St Homobonus College is a proposed centre of excellence for dress culture in the historic university city of Cambridge, England. Inspired by the University’s traditional dress culture, which has had a huge influence on both ‘gown’ and ‘town’ Cambridge, as well as (student) fashion around the world, St Homobonus College rethinks the college typology to give dress culture in general, but particularly local dress culture, a stage in soon to be abandoned University buildings. Academics and craftsmen, higher education and vocational training, are all united, as a research centre, a school of tailoring, and a bespoke salon, among others, are brought together and linked. The theatricality of fashion, and specifically ideas surrounding dandyism, run throughout the design and the images I have created.
Who influences you graphically?
A broad range of artists continuously inspire me. Generally speaking I am a great admirer of Johannes Vermeer’s genre paintings, François Boucher’s depictions of Madame de Pompadour and other enlightened women, and John Singer Sargent’s fabulous society portraits. For this project specifically, Victorian fashion prints and a variety of fashion photographers, most importantly Cecil Beaton, have influenced my graphic style. These fashionable images may seem frivolous at first, but I find them to be interesting carriers of cultural values regarding relevant societal themes, such as – perhaps most visibly – gender equality.
What defined the representational language of the project? To what extent was this developed through the project and the process of research?
As I was researching dress culture in Cambridge, I found out dandyism was a real thing among young Victorian and Edwardian men attending university there. The castle-like architecture of Cambridge’s most famous colleges formed the perfect stage set against which these dandies could flaunt their dazzling outfits. Among the most famous of these dandies was Cecil Beaton, once an undergraduate at St John’s College, and later arguably Britain’s most influential fashion photographer of the twentieth century. It was only natural to explore his work, and implement elements of it in both my design and its representation. When I found out that the University of Cambridge has in fact produced a number of influential figures in fashion – from couturier Norman Hartnell and photographer Lord Snowdon, to fashion critic Suzy Menkes and style icon Tilda Swinton – it became even more clear that fashion imagery should be at the basis of my images.
What is your take on the architectural silhouette? what define the varied nature of these figures within your images?
People bring my images to life and help me tell stories. I find that to populate my images, and to carefully consider not only how people would behave in and around my design, but also who these people are, helps to make sense of my own design. In this case, through the figures that I used, I wanted to root St Homobonus College in Cambridge’s rich history on the one hand, and question the tension between tradition and modernity, that has been so present throughout my research and design, on the other. So I chose to alternate cut-outs from Victorian fashion prints, which I think are clearly reflective of certain outdated ideals regarding gender roles for example, with a diverse range of contemporary, famous Cambridge alumni, including Stephen Hawking, Rachel Weisz, Tom Hiddleston, Naomie Harris, Emma Thompson, and indeed Tilda Swinton. Simultaneously, populating these images was an audit of sorts, to check whether or not the design I had made was actually a place where seeing and being seen was an inherent part of experiencing this building the way I hoped it would be.
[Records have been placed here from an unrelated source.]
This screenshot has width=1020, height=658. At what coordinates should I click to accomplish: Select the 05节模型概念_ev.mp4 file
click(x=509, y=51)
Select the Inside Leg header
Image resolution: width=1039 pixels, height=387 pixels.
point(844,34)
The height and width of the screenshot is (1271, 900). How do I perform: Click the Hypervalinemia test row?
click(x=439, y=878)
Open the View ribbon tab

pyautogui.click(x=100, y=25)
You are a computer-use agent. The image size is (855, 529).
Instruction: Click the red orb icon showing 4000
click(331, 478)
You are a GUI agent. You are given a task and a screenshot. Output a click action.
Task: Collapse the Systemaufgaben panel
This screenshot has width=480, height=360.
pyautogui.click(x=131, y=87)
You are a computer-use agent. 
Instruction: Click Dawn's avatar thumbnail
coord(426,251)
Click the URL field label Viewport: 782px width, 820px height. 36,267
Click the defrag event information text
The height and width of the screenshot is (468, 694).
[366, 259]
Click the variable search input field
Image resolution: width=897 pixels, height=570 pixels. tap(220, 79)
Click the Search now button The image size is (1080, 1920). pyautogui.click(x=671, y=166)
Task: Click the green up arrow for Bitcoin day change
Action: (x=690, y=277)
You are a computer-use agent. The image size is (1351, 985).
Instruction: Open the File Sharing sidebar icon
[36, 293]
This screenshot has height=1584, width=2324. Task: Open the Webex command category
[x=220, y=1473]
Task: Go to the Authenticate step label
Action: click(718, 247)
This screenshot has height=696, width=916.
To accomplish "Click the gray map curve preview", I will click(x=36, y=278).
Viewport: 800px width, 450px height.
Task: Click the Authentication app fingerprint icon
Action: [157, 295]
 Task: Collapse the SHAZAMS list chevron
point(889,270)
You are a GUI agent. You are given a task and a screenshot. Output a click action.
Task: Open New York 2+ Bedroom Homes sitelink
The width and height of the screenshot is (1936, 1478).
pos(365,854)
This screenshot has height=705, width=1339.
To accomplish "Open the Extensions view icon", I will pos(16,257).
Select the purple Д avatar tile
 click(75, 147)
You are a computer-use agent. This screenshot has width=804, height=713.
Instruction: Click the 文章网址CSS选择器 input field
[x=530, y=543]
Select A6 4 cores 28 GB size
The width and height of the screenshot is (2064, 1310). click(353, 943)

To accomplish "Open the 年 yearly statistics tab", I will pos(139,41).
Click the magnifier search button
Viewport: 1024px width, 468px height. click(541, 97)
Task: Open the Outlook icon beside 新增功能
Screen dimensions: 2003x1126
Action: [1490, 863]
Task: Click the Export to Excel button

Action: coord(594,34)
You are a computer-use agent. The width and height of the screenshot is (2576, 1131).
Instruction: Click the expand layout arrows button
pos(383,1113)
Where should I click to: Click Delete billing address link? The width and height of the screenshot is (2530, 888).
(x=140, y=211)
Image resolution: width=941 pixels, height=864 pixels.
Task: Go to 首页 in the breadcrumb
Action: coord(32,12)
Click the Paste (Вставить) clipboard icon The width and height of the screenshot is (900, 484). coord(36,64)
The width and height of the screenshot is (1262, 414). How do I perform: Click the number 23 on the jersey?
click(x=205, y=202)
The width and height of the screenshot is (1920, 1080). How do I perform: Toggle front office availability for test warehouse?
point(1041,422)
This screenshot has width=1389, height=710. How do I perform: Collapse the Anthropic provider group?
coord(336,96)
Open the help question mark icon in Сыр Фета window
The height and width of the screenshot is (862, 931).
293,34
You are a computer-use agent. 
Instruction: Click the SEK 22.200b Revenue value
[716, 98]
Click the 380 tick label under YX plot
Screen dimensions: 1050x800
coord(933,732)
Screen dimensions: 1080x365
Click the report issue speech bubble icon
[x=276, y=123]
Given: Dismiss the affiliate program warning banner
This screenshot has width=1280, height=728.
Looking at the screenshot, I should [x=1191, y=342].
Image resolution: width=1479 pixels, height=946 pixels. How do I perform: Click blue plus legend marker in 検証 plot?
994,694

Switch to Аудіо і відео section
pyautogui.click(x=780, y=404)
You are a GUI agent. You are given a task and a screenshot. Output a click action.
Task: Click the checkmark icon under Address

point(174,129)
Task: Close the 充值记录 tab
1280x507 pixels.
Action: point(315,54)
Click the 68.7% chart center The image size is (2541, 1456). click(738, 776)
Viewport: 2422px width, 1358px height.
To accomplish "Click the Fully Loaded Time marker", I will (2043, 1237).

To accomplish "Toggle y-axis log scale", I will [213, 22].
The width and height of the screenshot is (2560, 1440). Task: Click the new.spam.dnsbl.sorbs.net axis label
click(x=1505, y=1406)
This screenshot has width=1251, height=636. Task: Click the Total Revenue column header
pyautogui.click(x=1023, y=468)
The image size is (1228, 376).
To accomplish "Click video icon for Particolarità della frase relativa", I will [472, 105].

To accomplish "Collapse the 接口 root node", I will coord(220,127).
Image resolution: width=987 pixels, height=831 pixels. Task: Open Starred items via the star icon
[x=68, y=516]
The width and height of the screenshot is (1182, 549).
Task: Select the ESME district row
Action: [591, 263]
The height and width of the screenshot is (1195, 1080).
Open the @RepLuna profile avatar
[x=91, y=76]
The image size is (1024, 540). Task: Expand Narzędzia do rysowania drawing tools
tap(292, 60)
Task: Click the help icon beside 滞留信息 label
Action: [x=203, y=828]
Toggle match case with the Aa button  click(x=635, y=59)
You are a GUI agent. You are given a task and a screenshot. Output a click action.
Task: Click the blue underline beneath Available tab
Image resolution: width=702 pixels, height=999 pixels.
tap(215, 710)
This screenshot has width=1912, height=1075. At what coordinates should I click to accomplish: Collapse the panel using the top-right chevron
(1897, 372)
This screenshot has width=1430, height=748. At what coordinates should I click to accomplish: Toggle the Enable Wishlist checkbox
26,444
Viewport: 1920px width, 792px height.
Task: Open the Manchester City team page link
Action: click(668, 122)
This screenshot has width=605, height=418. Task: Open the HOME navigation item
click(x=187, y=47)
What was your work process in terms of project development and production of images? How important was the preliminary sketch?
Throughout the design process I have used cut-outs of Cecil Beaton sitters among others, to populate preliminary sketches and simple clay renders. As I hoped to create a contemporary reimagining of the Cambridge College, one that would also be a stage set for dandyism, these early drawings helped to see if I was going in the right direction at all.
What programs did you use?
For 3D modelling I used SketchUp, then simple V-Ray renders are the basis of all visualisations that are mostly made in Photoshop. Illustrator is used to create cleaned up line drawings for the axonometric.
When talking about theatre and theatricality did you ever think of exploring the project through this medium? What defined the use of the drawing?
I have made a series of simple study models that literally explored my building as a theatre set. However, eventually I suppose it is more the theatricality one could see in the grand staircase of the Opéra Garnier for example, that I am looking for here. It is all about that idea of spectators becoming actors as they climb those stairs, dressed to the nines, while being looked at from the surrounding galleries. Also, these drawings allowed me to show more of the ideas behind my entire research and design project at large. The contrast between the Victorian cut-outs and contemporary figures I talked about earlier for example, is strongest in the flat surface of a drawing.
What role does the axonometric play as unique orthogonal projection through which you reveal the project?
The axonometric is a very straight-forward type of drawing to show different types of spatial relations in a building. In this case I wanted to make interior and exterior easily distinguishable, I wanted to show vertical relations between different spaces through voids and roof lights, and I hoped to show my proposal for St Homobonus College fits into Cambridge’s historic, collegiate core. Making this animated axonometric seemed to me to be the clearest way to achieve all of this, while also giving the opportunity to relate all the moments I captured in other drawings to its particular place within the building.